In the films, the organisation often acts as a third party in the ongoing Cold War. Their objectives have ranged from supporting Dr. Julius No (Joseph Wiseman) in sabotaging American rocket launches, holding the world to ransom, and demanding clemency from governments for their previous crimes. The goal of world domination was only ever stated in the film version of You Only Live Twice (1967) when SPECTRE was working on behalf of an unnamed Asian government. This is strongly implied to be Red China, who earlier backed Auric Goldfinger (Gert Fröbe) in the 1964 film of the same name.

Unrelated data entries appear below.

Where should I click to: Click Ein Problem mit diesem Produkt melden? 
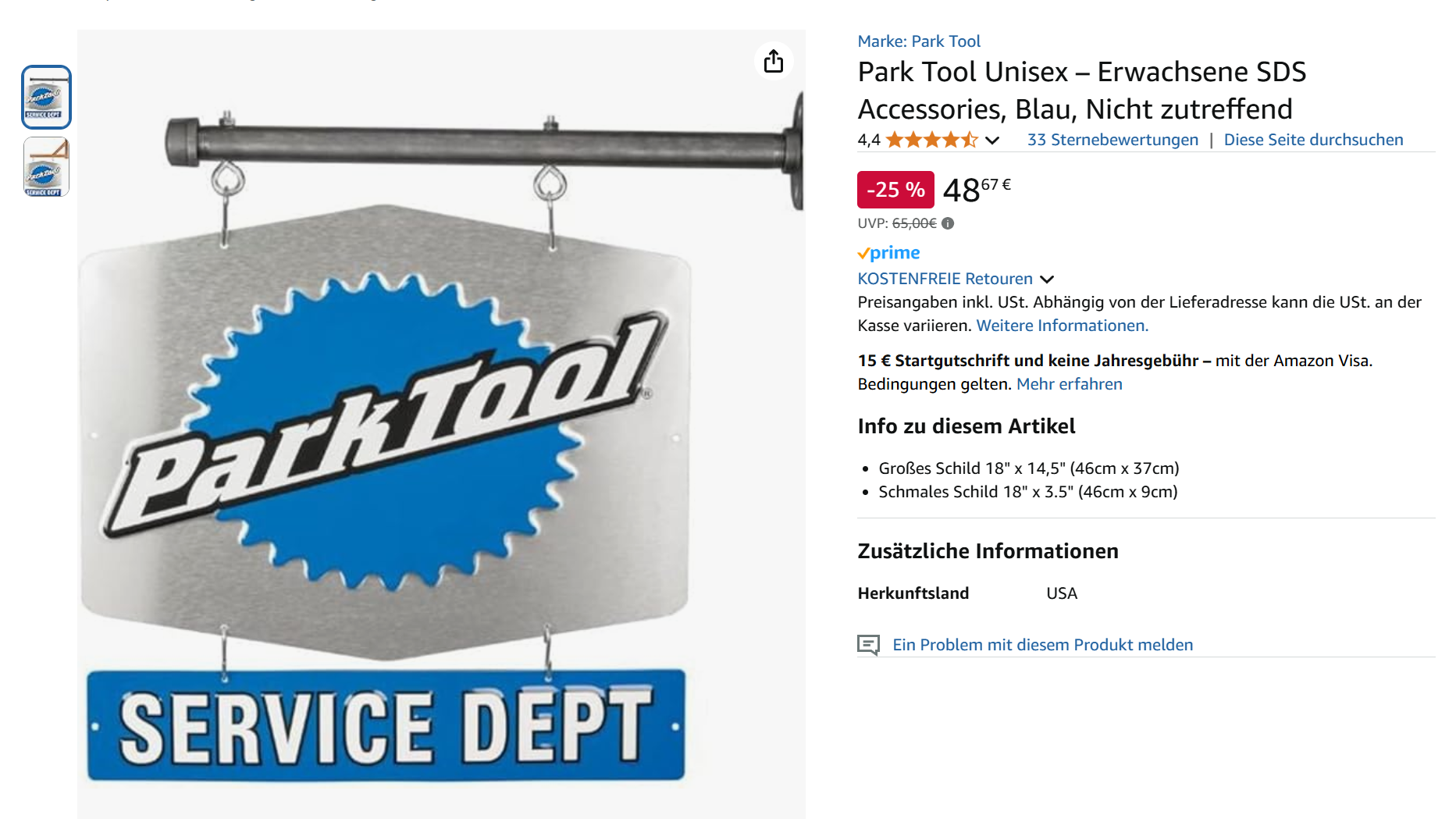tap(1042, 645)

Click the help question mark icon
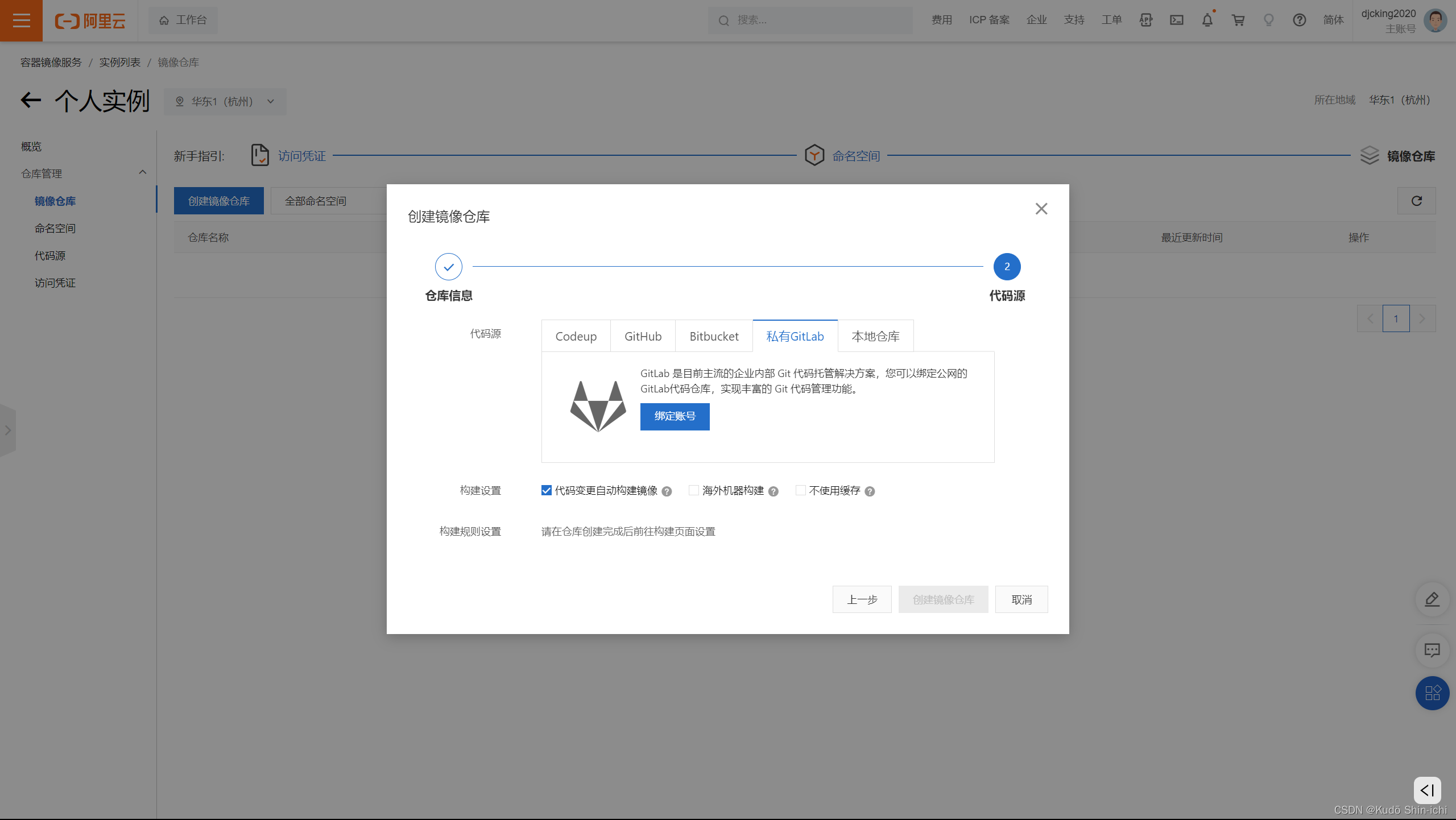point(1299,20)
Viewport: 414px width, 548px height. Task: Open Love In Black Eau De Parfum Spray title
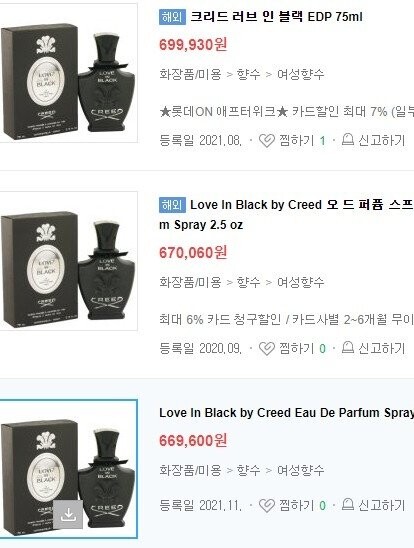point(286,413)
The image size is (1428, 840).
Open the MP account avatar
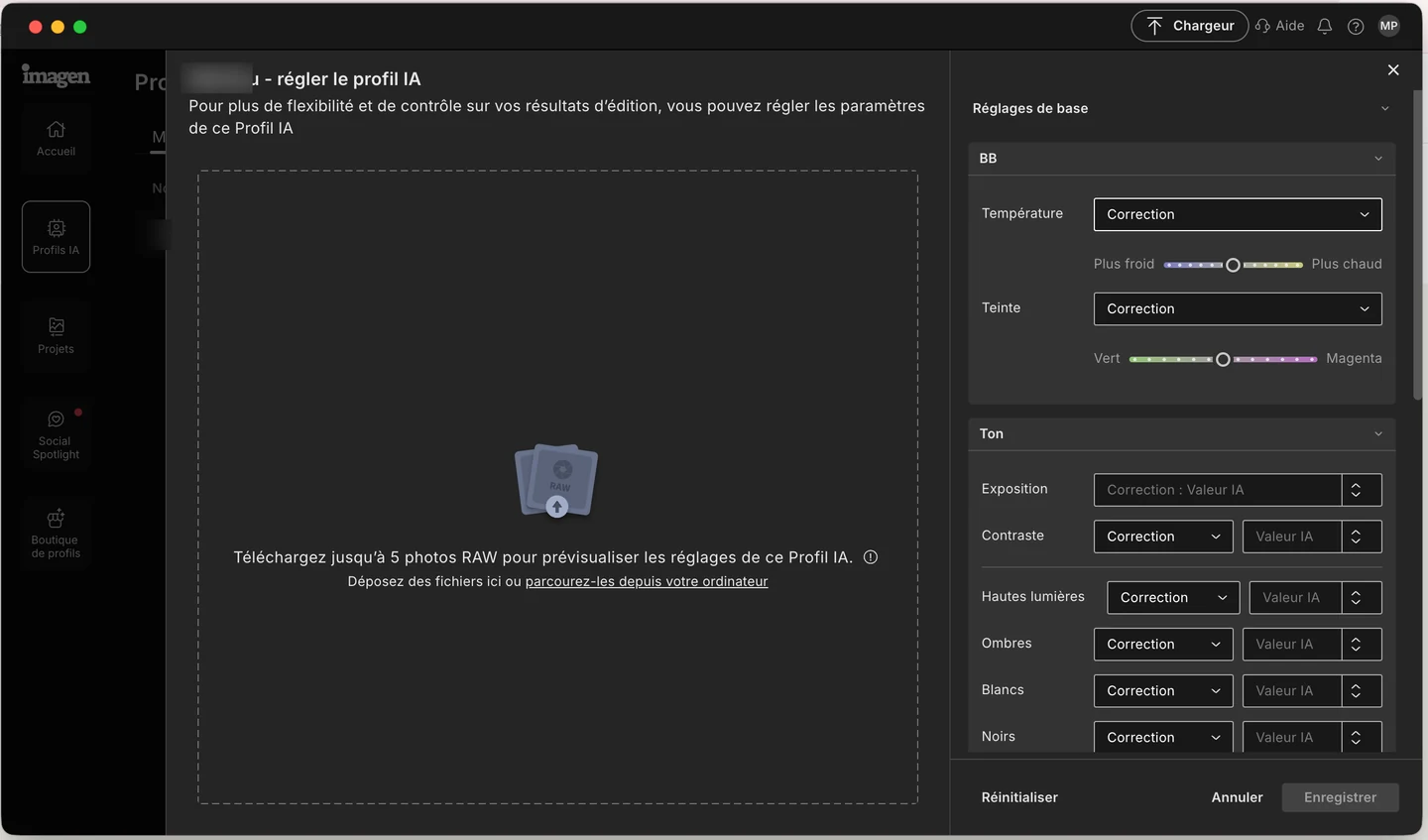[1389, 26]
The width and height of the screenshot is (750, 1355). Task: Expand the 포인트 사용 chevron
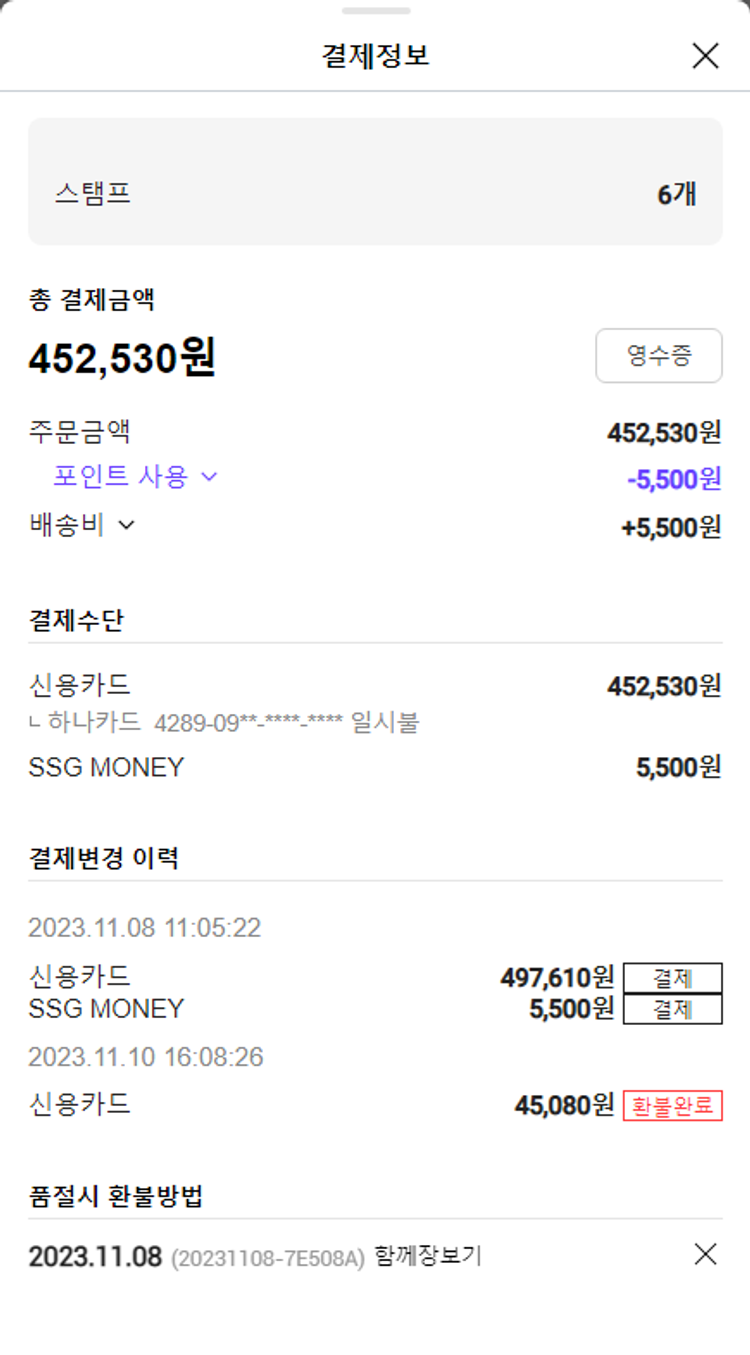coord(209,477)
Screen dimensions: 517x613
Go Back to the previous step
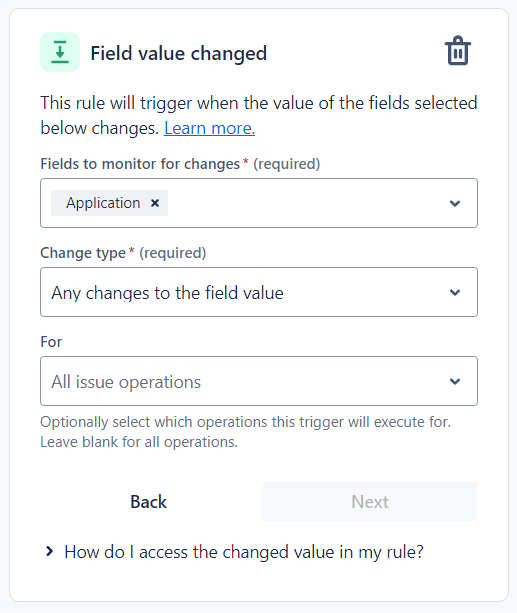148,501
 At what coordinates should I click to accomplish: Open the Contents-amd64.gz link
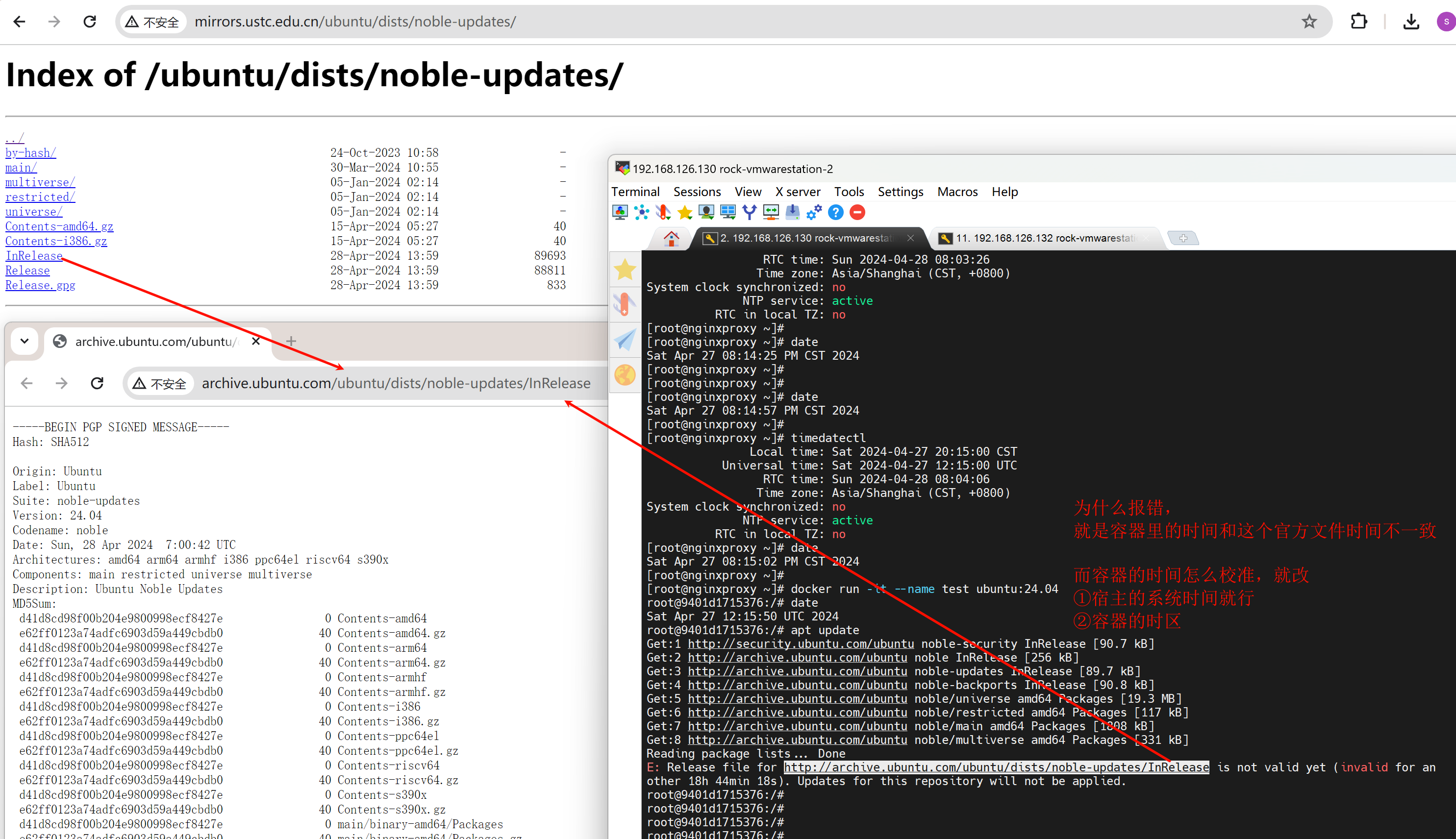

Its long-term strategy, however, is illustrated by the analogy of the three Siamese fighting fish Blofeld keeps in an aquarium aboard SPECTRE's yacht in the film version of From Russia with Love (1963). Blofeld notes that one fish is refraining from fighting two others until their fight is concluded. Then, that cunning fish attacks the weakened victor and kills it easily. Thus SPECTRE's main strategy is to instigate conflict between two powerful enemies, namely the superpowers, hoping that they will exhaust themselves and be vulnerable when it seizes power. SPECTRE thus works with, and against, both sides of the Cold War. For example, in the film Thunderball (1965), it simultaneously blackmails a Japanese double agent, distributes Red Chinese narcotics in the United States, kills a defector to the USSR on behalf of the French Foreign Ministry, and threatens NATO with stolen nuclear weapons, while continuing ordinary criminal operations such as advising on the British Great Train Robbery.

In both the film and the novel Thunderball, the physical headquarters of the organisation are in Paris, operating behind a front organisation aiding refugees named "Firco" (Fraternité Internationale de la Résistance Contre l'Oppression) in the novels and "International Brotherhood for the Assistance of Stateless Persons" in the films. Organisational discipline is notoriously draconian, with the penalty for disobedience or failure being death. To heighten the impact of executions, Blofeld had been known to focus attention on an innocent member, making it appear his death is imminent, only to suddenly strike down the actual target when that person is off guard.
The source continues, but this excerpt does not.